#### Using the information
a. In the passage below about a care package from Utah, shorten the paragraph beginning "Sure enough, the box younger daughter sent" while keeping its main facts.
b. Carry on the passage below about the care package from Utah, picking up right after its final sentence.

#### Extract to read
++++++++++

Before she sent the box, she wondered what to include in it. Bill requested for her to send us things exclusively from Utah. He meant things like “fry sauce”, or maybe certain types of candy or locally produced products that are specific to Utahn culture. Catherine, who is a devout Mormon, joked that Utah is best known for sugar. We had a laugh at that, since we know how true it is. Since Utah’s population is heavy with people of the Latter-day Saint persuasion, sugar is the one vice in which many people freely indulge.

Sure enough, the box younger daughter sent, addressed to both of us, was full of sugary treats. She did send us a bottle of fry sauce, too. I’m eager to try it, since I’ve heard how good fry sauce supposedly is. Also included within the box of goodies was a Book of Mormon. In fact, when Bill saw the book, he said “We got BoM’ed” (pronounced “bombed”). He was amused, especially since Catherine served a mission for the LDS church and has clearly not stopped being a missionary.

I shared the below photos on Facebook.

The comment I made with this post was pretty banal. I wrote “Bill’s daughter sent us a care package from Utah… complete with a BoM.” I don’t think that comment indicated that I was upset about or threatened by the gift. On the surface, my comment was rather matter-of-fact, but I probably should have clearly indicated that I’m happy to share in receiving this box. The reality is, I am delighted that Catherine is talking to Bill and sharing with him.

++++++++++

#### The data
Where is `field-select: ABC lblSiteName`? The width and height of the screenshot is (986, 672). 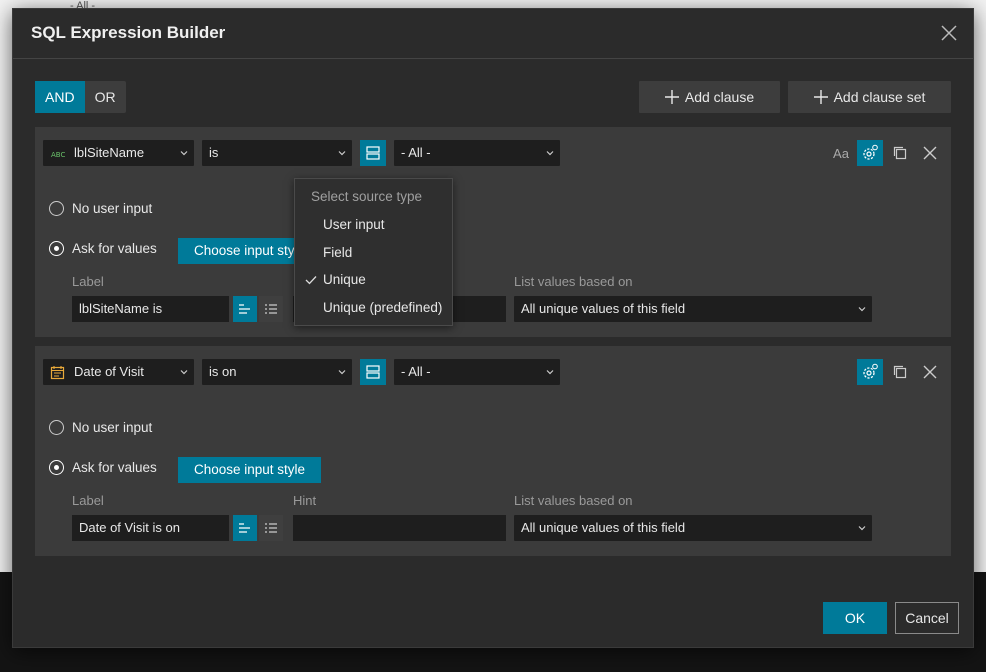 field-select: ABC lblSiteName is located at coordinates (118, 153).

++++++++++

#### Task responses
a. The box from the younger daughter, addressed to both of us, was full of sugary treats. It also held a bottle of fry sauce, which I'm eager to try since I've heard how good it supposedly is, and a Book of Mormon. Seeing the book, Bill joked, "We got BoM'ed" (pronounced "bombed"). He was amused because Catherine served an LDS mission and clearly hasn't stopped being a missionary.

b.
It’s true that I don’t like Mormonism, but I understand why Catherine is grateful for her faith. I know that people in the church helped her when Bill couldn’t. And no, I don’t mind that she shared a BoM with Bill, especially since she underlined passages that she finds comforting. This is a way for her to connect with her father, a man whose company she was denied for so many years. He can read those passages and relate to her. They will help him understand her more. I have no concerns that he’ll go back to Mormonism. Even if he did go back to the church, I’d still love him, as long as he didn’t try to convert me, too. I have no interest in being LDS.

Reactions to the post ran the gamut. A lot of people don’t know the intricacies of our story, which is pretty convoluted and, frankly, absurd. I think some folks might have thought I was offended by Catherine’s gift of a BoM. One person wrote, “Well, it was a nice gesture.” I assume it’s because a lot of people would be turned off by getting a Book of Mormon.

Another person wrote “You have to try to look at it as someone sending you their favorite book for you to read. You might not enjoy it as much as they did, but it’s the thought.”

I was initially somewhat puzzled by these comments, but I realize they come from people who either don’t know the whole story, or know full well that I don’t like Mormonism, and figured this gift would be objectionable to me. I think I have good reasons for not liking the LDS church. BUT– I absolutely do understand that there are some good things in the LDS church, and there are also very fine people within the organization. I don’t have to like Mormonism to appreciate Catherine’s gift. I’m just thrilled that she’s reconnected with Bill before it’s too late.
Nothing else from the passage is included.